Do the laws that restrict “rigging” game shows apply at all to reality shows? After all, ones like Pirate Master have enough competition such that in the early days, I thought of the genre as just a spinoff of game shows. And if it’s illegal to give a contestant the answers to questions ahead of time, what’s the difference between that and scripting a reality show that presents itself as, by definition, unscripted, with an unknown outcome?

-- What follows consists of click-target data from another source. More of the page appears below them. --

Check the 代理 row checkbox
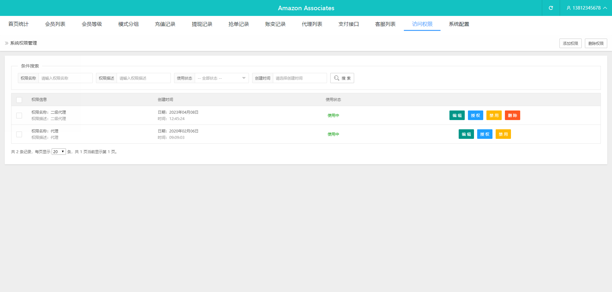The height and width of the screenshot is (292, 612). point(19,134)
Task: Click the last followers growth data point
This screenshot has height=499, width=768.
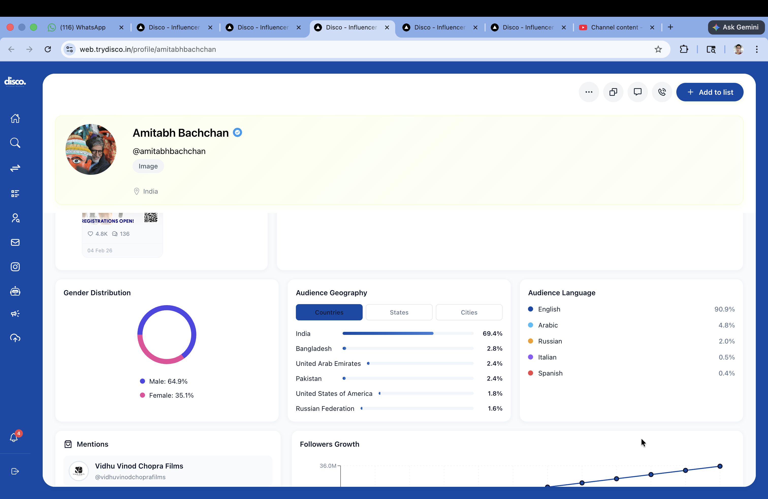Action: [720, 466]
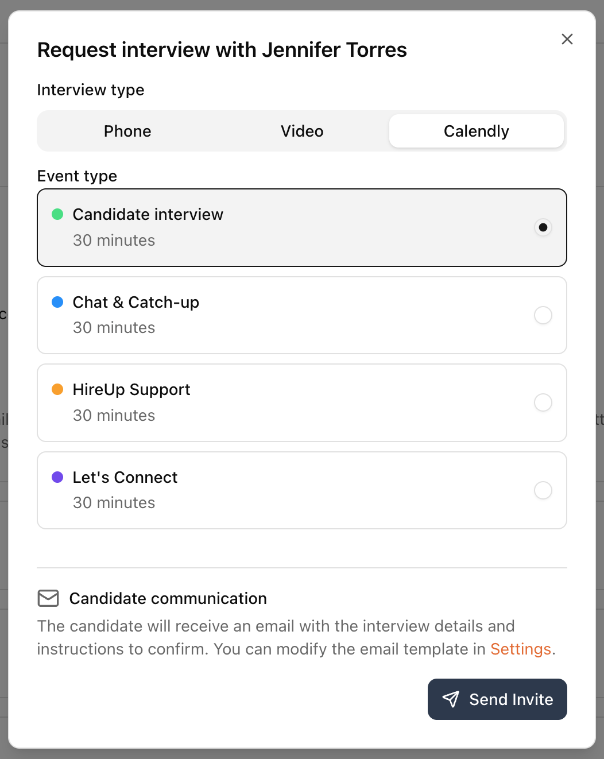The image size is (604, 759).
Task: Select the HireUp Support radio button
Action: (543, 402)
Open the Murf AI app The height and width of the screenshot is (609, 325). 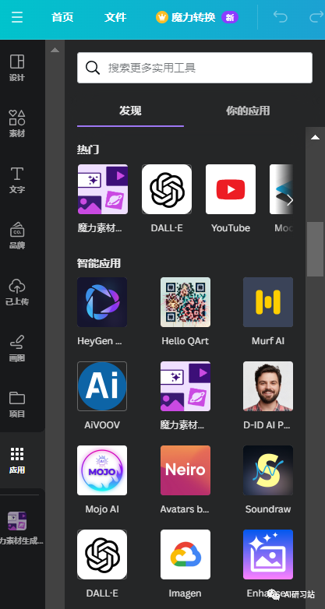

What they usually do is “script” it out of all the footage they shoot, so the “script” is written after the shooting. You many have ideas of how to create conflict from the start, or you manipulate events as they occur if you want to try and get something specific, but most of the plot is worked out after the fact. If you’re shooting a 10 day reality show, you have at minimum 240 hours of video (10 times as much in reality, as you’re shooting multiple contestants at once for different teams, interviews, etc.) that get edited into 14 hours (40 minutes per ep for a 21 ep run, I’m guessing). There’s lots of different stories you can make out of events and conversations - and even more when you have them taken out of context. Try to pay attention to the clothes they wear next time - I’ve seen shows where “arguments” were pieced from footage shot on different days as if they were sequential or concurrent conversations.
Much like working with infants, actually. Your best bet is to let the camera roll and catch the kid doing something cute.
This used to terrifically piss me off as an “art form”, until my brother likened it to writing. “It’s like they say when you write - write what you know. Take bits of your real life, and the lives of people you know, take real events and make them false to better your message. So we take the scenes that really happened, and we make the best story out of them we can.” That made me have a bit more respect for the artistry of reality moviemaking/television. (My brother’s in film, not television, but his whole “thing” is using real life footage for fictional films.) I still can’t watch it, but I respect it a bit more. I don’t respect the people who volunteer to appear in it any more, but I have more respect for the writers and editors as storytellers. They tell a great story. It just shouldn’t be confused with a true one.
Nice post, whynot, but I don’t think it answers the OP’s question. I think it’s more like (Survivor used as the example show):
In the event a tie appears likely, would it be illegal for the producers to get with a favored contestant and reveal the tie breaker questions and answers thus directly influencing the outcome (not just the perception of the outcome)?